— Activity —
Among the entries below, find the line with "Click the top-left" and the line with "The height and". Return exactly those lines and every line between them, but no pictures.

— Given information —
—————

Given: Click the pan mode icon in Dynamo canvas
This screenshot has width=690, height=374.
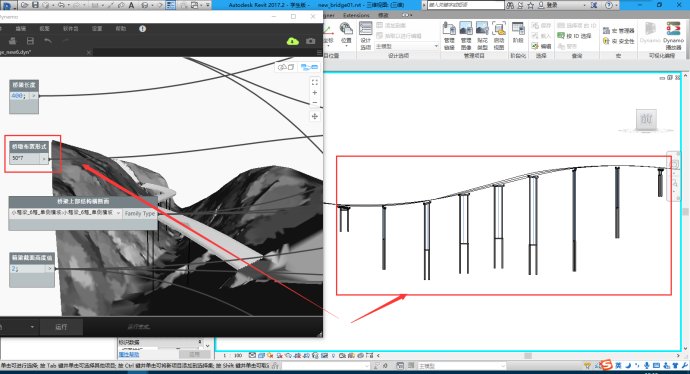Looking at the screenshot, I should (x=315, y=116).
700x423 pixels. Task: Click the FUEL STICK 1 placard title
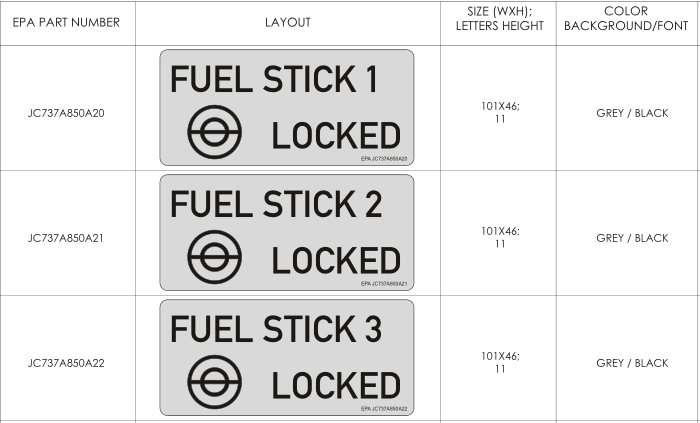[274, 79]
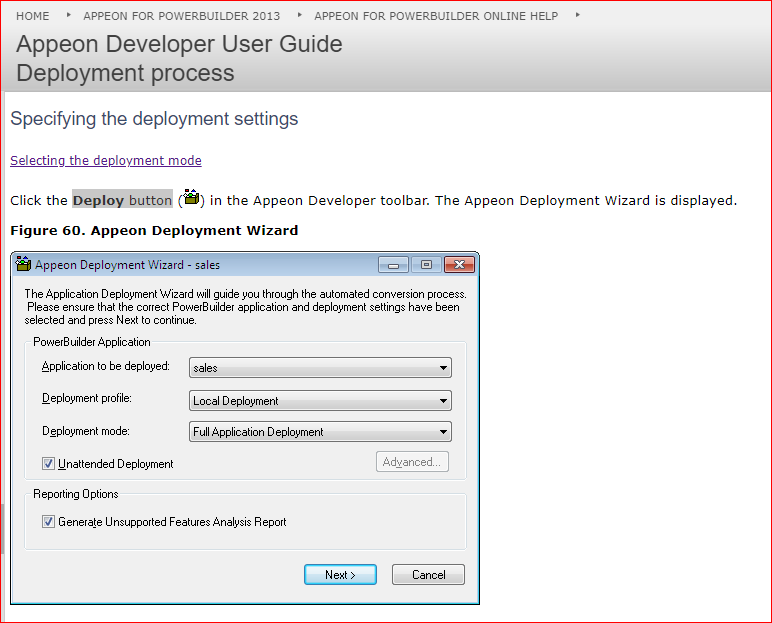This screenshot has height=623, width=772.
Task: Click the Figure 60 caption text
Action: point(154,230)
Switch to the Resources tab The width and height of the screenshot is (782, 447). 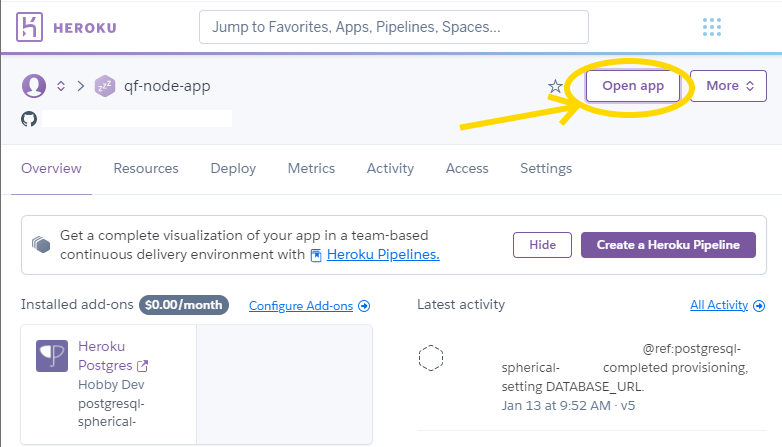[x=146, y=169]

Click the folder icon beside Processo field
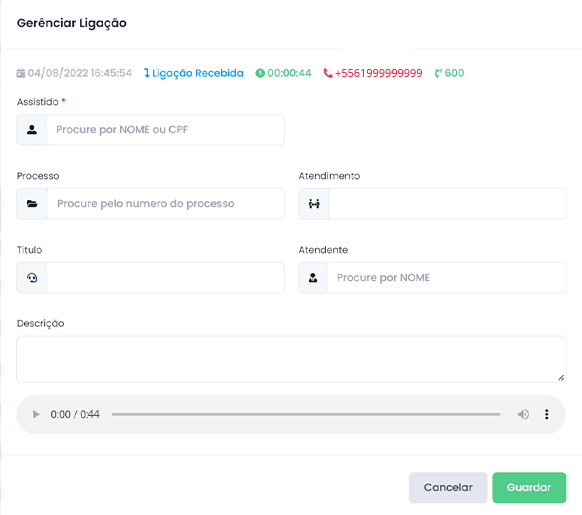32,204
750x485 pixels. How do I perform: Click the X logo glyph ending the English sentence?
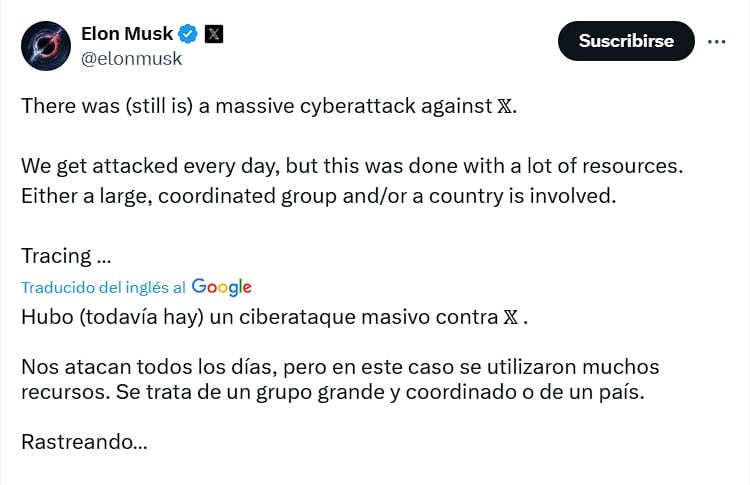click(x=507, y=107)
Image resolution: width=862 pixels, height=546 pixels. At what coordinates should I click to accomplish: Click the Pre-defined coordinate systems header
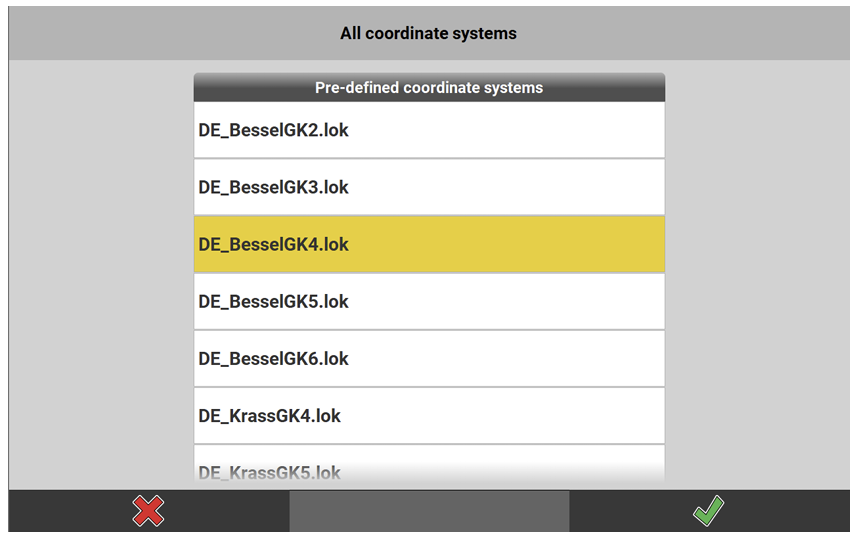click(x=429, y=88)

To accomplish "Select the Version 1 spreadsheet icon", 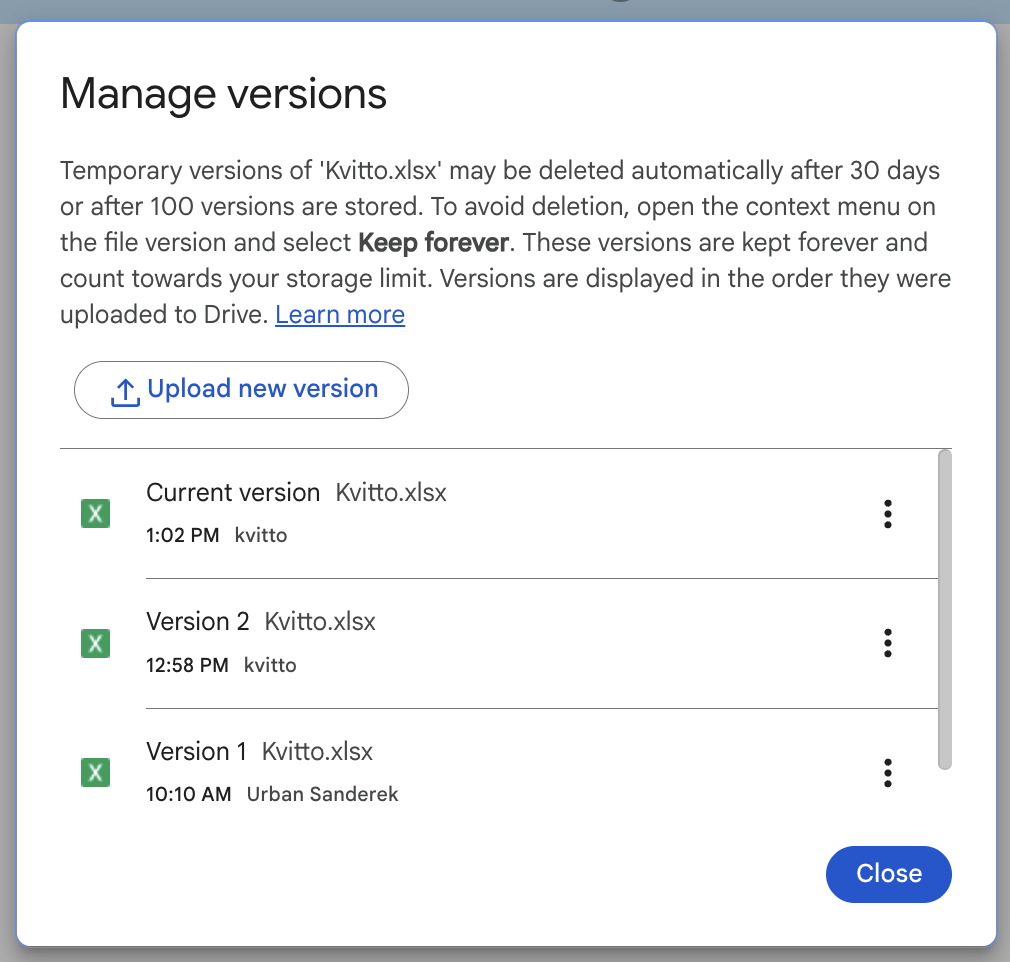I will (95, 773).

—————

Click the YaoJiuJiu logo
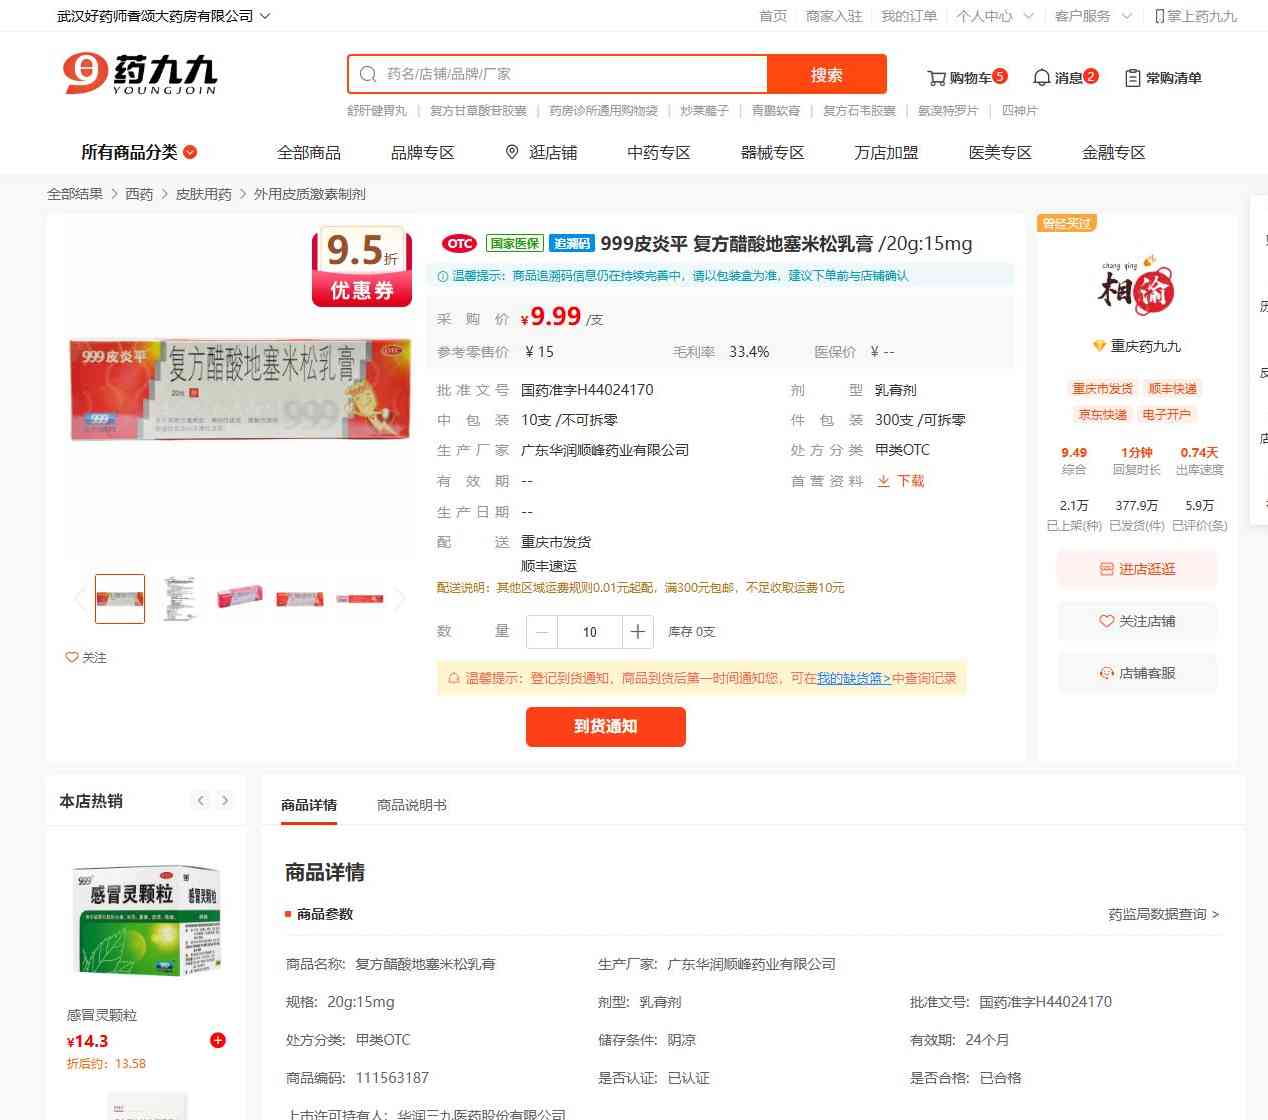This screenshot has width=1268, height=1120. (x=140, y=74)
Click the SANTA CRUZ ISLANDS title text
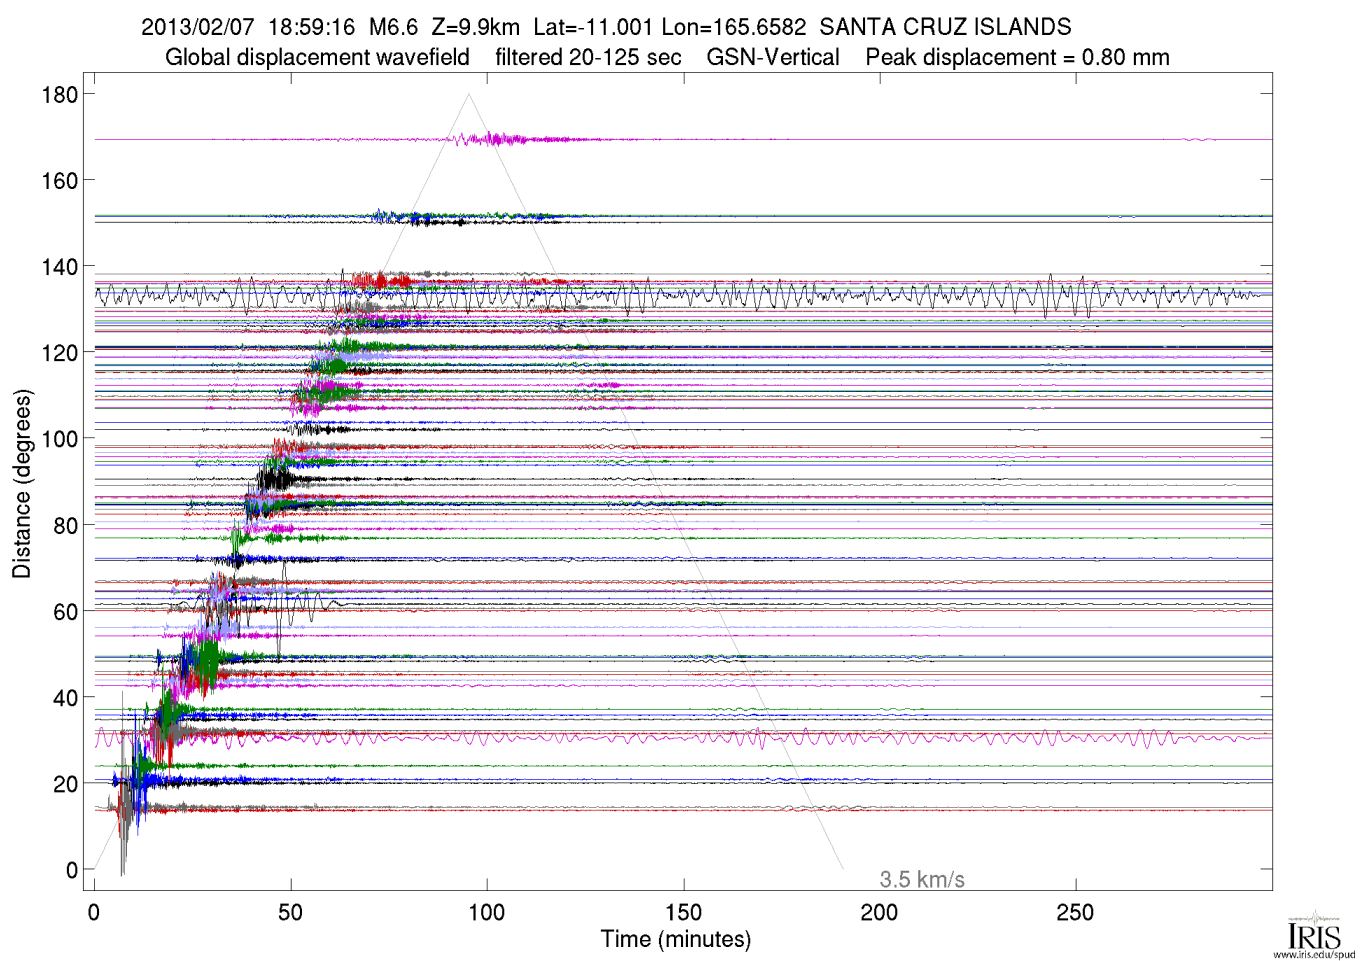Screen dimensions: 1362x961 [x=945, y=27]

—————

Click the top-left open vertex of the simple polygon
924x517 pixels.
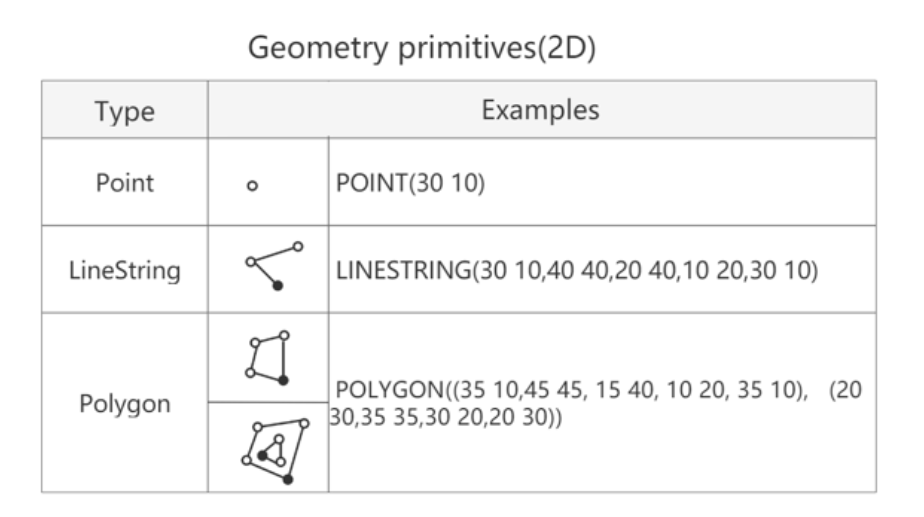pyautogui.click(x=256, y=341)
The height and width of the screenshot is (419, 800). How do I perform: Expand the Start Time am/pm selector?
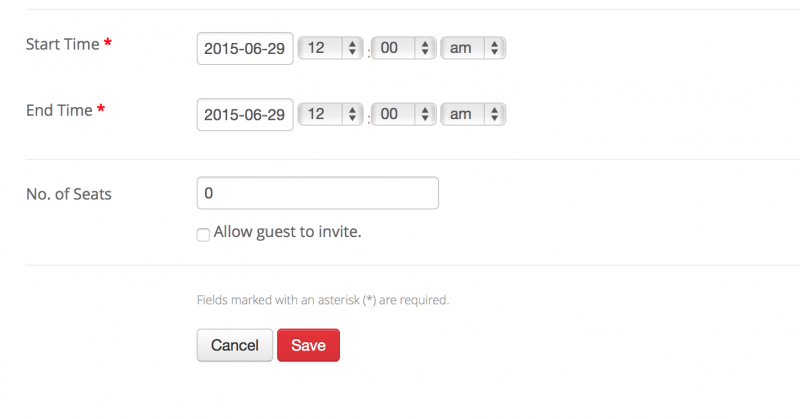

—————

— Answer space —
Click the top-left open vertex of the simple polygon
924x517 pixels.
pyautogui.click(x=256, y=341)
The height and width of the screenshot is (419, 800). How do I perform: Expand the Start Time am/pm selector?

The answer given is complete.